Reproduce every one of the following items verbatim, preserving each line without alteration.

— BEGIN —

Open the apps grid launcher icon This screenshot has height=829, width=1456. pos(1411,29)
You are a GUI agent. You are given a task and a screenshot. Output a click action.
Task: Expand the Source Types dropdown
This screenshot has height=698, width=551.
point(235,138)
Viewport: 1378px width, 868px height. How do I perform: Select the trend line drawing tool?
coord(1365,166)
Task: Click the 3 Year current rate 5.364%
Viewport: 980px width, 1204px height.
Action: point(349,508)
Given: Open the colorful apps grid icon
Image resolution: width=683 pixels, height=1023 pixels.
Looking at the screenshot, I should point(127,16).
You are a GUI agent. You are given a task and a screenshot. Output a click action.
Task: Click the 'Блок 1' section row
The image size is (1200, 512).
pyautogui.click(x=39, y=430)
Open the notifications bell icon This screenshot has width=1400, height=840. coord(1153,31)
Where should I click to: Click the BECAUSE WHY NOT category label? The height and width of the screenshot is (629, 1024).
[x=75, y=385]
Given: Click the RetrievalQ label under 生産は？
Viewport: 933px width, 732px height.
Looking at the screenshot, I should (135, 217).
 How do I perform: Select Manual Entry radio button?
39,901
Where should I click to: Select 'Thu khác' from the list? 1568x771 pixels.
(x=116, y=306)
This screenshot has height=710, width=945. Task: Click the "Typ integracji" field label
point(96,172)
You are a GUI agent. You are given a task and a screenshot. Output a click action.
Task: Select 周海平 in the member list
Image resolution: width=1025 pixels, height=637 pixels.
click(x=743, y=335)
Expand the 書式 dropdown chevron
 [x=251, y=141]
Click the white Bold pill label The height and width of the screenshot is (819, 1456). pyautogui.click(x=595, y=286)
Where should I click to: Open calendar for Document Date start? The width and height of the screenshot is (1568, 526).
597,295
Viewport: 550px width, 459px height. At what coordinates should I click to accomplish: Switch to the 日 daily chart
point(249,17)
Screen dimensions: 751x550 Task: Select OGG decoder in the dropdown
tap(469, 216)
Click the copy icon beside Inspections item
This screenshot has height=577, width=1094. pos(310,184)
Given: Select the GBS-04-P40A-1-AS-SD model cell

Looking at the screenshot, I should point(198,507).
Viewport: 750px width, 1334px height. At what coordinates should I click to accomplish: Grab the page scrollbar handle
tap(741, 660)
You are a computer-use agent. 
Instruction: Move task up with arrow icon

— END —

Solution for this task:
Open the apps grid launcher icon This screenshot has height=829, width=1456. pos(1411,29)
You are a GUI agent. You are given a task and a screenshot. Output a click action.
Task: Expand the Source Types dropdown
This screenshot has height=698, width=551.
point(235,138)
Viewport: 1378px width, 868px height. How do I perform: Select the trend line drawing tool?
coord(1365,166)
Task: Click the 3 Year current rate 5.364%
Viewport: 980px width, 1204px height.
Action: point(349,508)
Given: Open the colorful apps grid icon
Image resolution: width=683 pixels, height=1023 pixels.
Looking at the screenshot, I should point(127,16).
You are a GUI agent. You are given a task and a screenshot. Output a click action.
Task: Click the 'Блок 1' section row
The image size is (1200, 512).
pyautogui.click(x=39, y=430)
Open the notifications bell icon This screenshot has width=1400, height=840. coord(1153,31)
Where should I click to: Click the BECAUSE WHY NOT category label? The height and width of the screenshot is (629, 1024).
[x=75, y=385]
Given: Click the RetrievalQ label under 生産は？
Viewport: 933px width, 732px height.
Looking at the screenshot, I should (135, 217).
 How do I perform: Select Manual Entry radio button?
39,901
Where should I click to: Select 'Thu khác' from the list? 1568x771 pixels.
(x=116, y=306)
This screenshot has height=710, width=945. Task: Click the "Typ integracji" field label
point(96,172)
You are a GUI agent. You are given a task and a screenshot. Output a click action.
Task: Select 周海平 in the member list
Image resolution: width=1025 pixels, height=637 pixels.
click(x=743, y=335)
Expand the 書式 dropdown chevron
 [x=251, y=141]
Click the white Bold pill label The height and width of the screenshot is (819, 1456). pyautogui.click(x=595, y=286)
Where should I click to: Open calendar for Document Date start? The width and height of the screenshot is (1568, 526).
597,295
Viewport: 550px width, 459px height. At what coordinates should I click to accomplish: Switch to the 日 daily chart
point(249,17)
Screen dimensions: 751x550 Task: Select OGG decoder in the dropdown
tap(469, 216)
Click the copy icon beside Inspections item
This screenshot has height=577, width=1094. pos(310,184)
Given: Select the GBS-04-P40A-1-AS-SD model cell

Looking at the screenshot, I should point(198,507).
Viewport: 750px width, 1334px height. At what coordinates should I click to accomplish: Grab the page scrollbar handle
tap(741, 660)
You are a computer-use agent. 
Instruction: Move task up with arrow icon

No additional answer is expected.